I know that I am the Whole—a godforce, as Louise LeBrun says—expressing uniquely in a physical world. There is no longer any question of that in my life. A godforce living in a physical world does not choose brutality; does not choose separation. A godforce in a coma makes these mindless choices, but a godforce awake does not. Obviously I haven’t yet perfected Self-reclamation or I’d be a pillar of white light floating in the ether of bliss, but I am dedicated to continued movement in that direction.

In the end, I choose to live a life that is more compassionate, intentional and connected for no other reason than because that is who I am—regardless of the final outcome on this planet.

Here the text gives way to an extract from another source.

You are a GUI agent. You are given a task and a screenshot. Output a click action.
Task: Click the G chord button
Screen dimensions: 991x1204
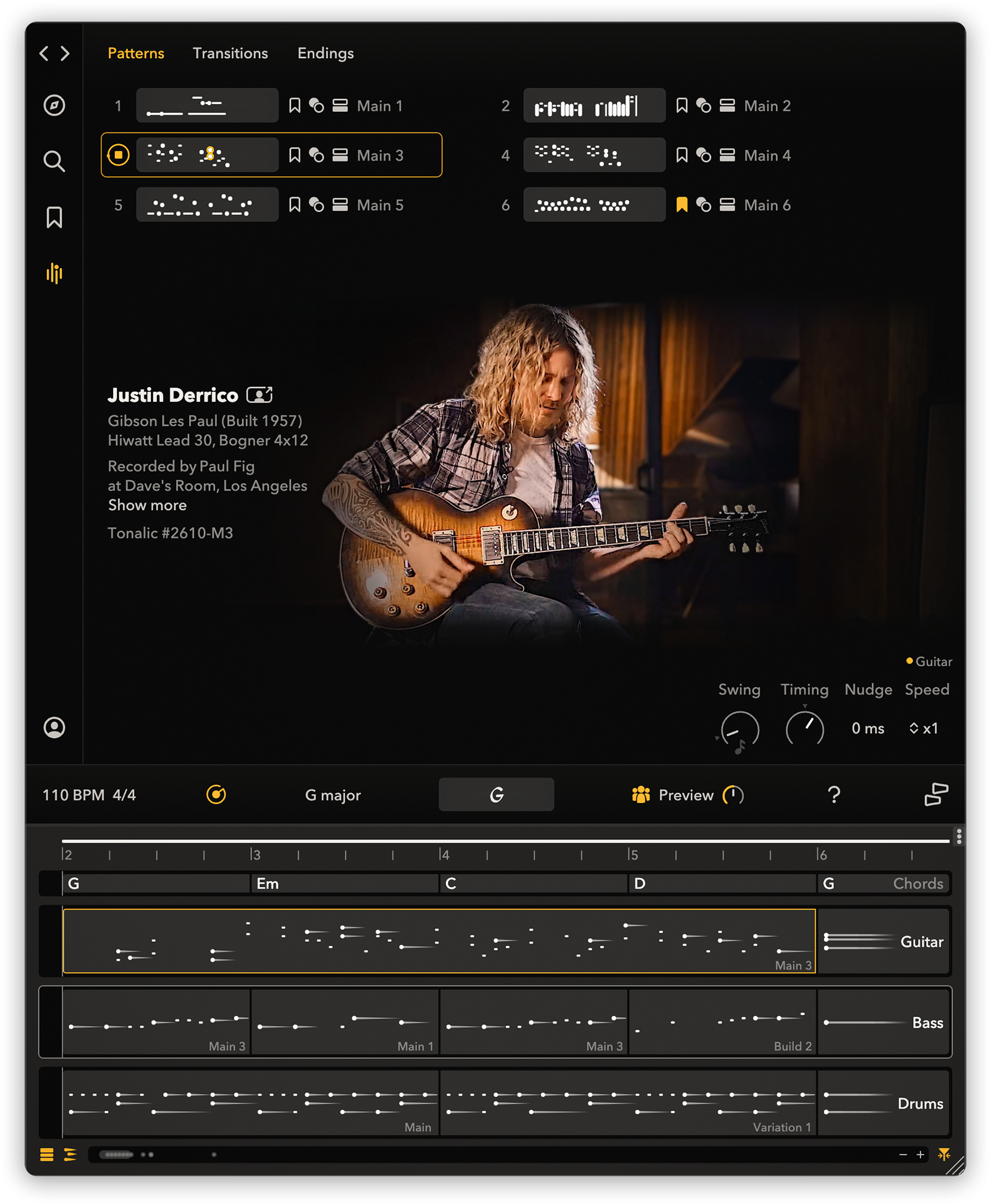click(x=496, y=794)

Living a life of Self-connection means more to me than anything else. I also know the ripple effect of this choice matters.

To conclude this lengthy essay, I leave you with this beautiful quote from Louise LeBrun, “Make choices that do no harm and live in a way that creates ease.” So compassionate. So simple. So impactful. I couldn’t agree more.


Notes by the Author – Deb Ozarko

Regarding recent reader emails: Although I am not a hope-deluded Pollyanna trapped in perpetual optimism, I’m also not a pessimist or “doomer”. I do not suffer the afflictions of depression or “brightsideitis”. I’d like to make this perfectly clear to the female readers who “worry” about me, or feel the need to “cheer me up”; and to the male readers who feel compelled to save, fix, advise, or otherwise impose their “it ain’t so bad” judgement on me.

My truth about myself is as follows: I’m a radical critical thinker with the willingness to see humanity’s blind spots—a practical realist who sees the world as it is. I also have no qualms about telling it like I see it, feel it, intuit it, and experience it. I see through people, situations, events, and our entire civilization for that matter. Allowing myself to see it all means that I can more clearly see the writing on the wall and choose to live accordingly. The outcome is a simple life filled with spontaneity, curiosity, presence, laughter, and ease. As Gandhi said, “Silence becomes cowardice when occasion demands speaking out the whole truth and acting accordingly.” In other words, it’s easier to see the world as it is and speak my truth than it is to pretend things are different than they really are. I’m unapologetic about my rough edges and refuse to back down from the hard conversations that need to be had. That is who I am. While this tends to disturb many people (particularly deniers, worriers, “savers”, Pollyanna’s, hope-junkies, and deluded optimists), it makes for a much more joyful and authentic life.

Bottom line: My blog is a means for Self expression; a way for me to organize my thoughts and make sense of my own thinking. As much as I rant about the brutal stupidity of our human-oppressed planet, I live life on my terms and of my own creation. The result is a meaningful life filled with the richness of laughter, tears, frustration, love, compassion, and conscious intention. I would have it no other way.